Dr. Patrick Soon-Shiong’s NantHealth ($NH) and collaborators have begun a pediatric brain tumor sequencing project. The $20 million initiative will generate genomic, transcriptomic and proteomic data from 1,600 children with brain tumors and share the data publicly.
NantHealth is working with the Childhood Brain Tumor Tissue Consortium, Children’s Hospital of Philadelphia and the Hyundai Cancer Genomic Institute at CHOC Children’s Hospital on the project. The collaborators will run approximately 4,800 whole genome tumor normal RNA analyses on 1,600 children with brain tumors over the next six months.

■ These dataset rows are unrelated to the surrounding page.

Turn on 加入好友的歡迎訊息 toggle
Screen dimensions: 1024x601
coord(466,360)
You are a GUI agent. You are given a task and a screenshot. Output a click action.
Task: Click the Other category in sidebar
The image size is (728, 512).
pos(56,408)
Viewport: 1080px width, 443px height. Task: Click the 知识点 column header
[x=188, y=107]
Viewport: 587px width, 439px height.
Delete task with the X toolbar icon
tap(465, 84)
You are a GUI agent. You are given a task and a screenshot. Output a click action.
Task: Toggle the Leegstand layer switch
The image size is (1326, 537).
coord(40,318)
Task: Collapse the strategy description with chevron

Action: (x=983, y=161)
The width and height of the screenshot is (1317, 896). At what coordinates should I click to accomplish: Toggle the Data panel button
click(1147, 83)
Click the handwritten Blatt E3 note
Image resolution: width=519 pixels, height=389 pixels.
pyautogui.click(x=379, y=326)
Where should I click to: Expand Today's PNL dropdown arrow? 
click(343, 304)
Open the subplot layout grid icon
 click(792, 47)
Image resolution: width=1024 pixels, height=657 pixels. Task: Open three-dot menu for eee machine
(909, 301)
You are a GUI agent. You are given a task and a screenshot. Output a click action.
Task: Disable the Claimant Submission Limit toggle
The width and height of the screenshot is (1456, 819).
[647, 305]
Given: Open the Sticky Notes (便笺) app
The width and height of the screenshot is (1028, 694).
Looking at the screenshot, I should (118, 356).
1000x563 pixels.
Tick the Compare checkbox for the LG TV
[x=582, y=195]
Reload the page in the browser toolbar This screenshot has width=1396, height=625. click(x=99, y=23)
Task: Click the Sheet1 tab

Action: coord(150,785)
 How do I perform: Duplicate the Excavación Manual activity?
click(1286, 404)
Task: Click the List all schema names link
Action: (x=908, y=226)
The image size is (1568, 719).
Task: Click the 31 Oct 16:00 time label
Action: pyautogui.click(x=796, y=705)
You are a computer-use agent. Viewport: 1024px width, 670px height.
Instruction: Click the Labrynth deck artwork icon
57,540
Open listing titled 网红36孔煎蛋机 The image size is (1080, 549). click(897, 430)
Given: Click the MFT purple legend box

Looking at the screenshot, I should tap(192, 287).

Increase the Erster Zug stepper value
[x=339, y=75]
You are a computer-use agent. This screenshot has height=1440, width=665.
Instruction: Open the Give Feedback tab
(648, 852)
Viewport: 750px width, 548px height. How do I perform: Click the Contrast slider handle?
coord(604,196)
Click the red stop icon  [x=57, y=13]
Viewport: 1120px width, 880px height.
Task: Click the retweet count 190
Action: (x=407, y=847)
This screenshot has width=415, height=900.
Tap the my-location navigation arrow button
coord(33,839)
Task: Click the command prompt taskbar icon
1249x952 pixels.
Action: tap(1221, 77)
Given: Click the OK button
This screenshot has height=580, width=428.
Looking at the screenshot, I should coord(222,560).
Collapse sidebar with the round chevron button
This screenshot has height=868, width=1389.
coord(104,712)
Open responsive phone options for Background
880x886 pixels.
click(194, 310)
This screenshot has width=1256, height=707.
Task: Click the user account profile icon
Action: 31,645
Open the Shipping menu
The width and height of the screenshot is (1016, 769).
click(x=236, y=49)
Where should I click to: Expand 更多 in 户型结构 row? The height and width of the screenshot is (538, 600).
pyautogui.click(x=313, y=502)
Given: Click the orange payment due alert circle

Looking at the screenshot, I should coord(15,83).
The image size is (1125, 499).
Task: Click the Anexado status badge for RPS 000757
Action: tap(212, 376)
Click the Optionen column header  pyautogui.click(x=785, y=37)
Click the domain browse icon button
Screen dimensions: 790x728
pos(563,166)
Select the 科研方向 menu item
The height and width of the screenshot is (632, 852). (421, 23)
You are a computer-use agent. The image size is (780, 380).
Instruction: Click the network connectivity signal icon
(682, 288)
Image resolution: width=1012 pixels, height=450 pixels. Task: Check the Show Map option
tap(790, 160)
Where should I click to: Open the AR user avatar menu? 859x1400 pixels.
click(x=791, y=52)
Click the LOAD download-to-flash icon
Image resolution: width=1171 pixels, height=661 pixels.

NantHealth thinks the resulting database will be the largest molecular analysis of pediatric brain tumors in the U.S.
The project builds on earlier work researchers lacked the funding to fully exploit. “This is exciting because the Childhood Brain Tumor Tissue Consortium has been biobanking tissue for years, but has lacked the necessary funding for research,” Children's Hospital of Philadelphia’s Adam Resnick said in a statement.
Soon-Shiong has put up the money through the Chan Soon-Shiong Institute of Molecular Medicine, a nonprofit known as Windber Research Institute until the billionaire surgeon made it part of his vast network of ventures earlier this year.
By providing the money, Soon-Shiong has secured work for NantHealth and a proving ground for its GPS Cancer molecular analysis offering. The approach delivers genomic, transcriptomic and proteomic data NantHealth thinks can help oncologists create personalized treatment regimens, and support research into new cancer treatments.
The collaborators hope the data generated in the pediatric sequencing drive will further research. To maximize the likelihood of the data leading to a breakthrough, the project will share the repository with researchers around the world.
Brain tumors have proven to be among the trickier types of cancer to tackle, regardless of whether they affect adults or children. The FDA has approved four drugs to treat pediatric brain tumors over the past 30 years, according to the National Brain Tumor Society, and 75 of the 78 drugs to enter the clinic from 1998 to 2014 failed.
AbbVie ($ABBV) and ThromboGenics spinoff Oncurious are among the companies hoping to buck the trend. AbbVie has a EGFR-targeting antibody drug conjugate in Phase I, and Oncurious is testing its monoclonal antibody against placental growth factor in the rare pediatric cancer medulloblastoma.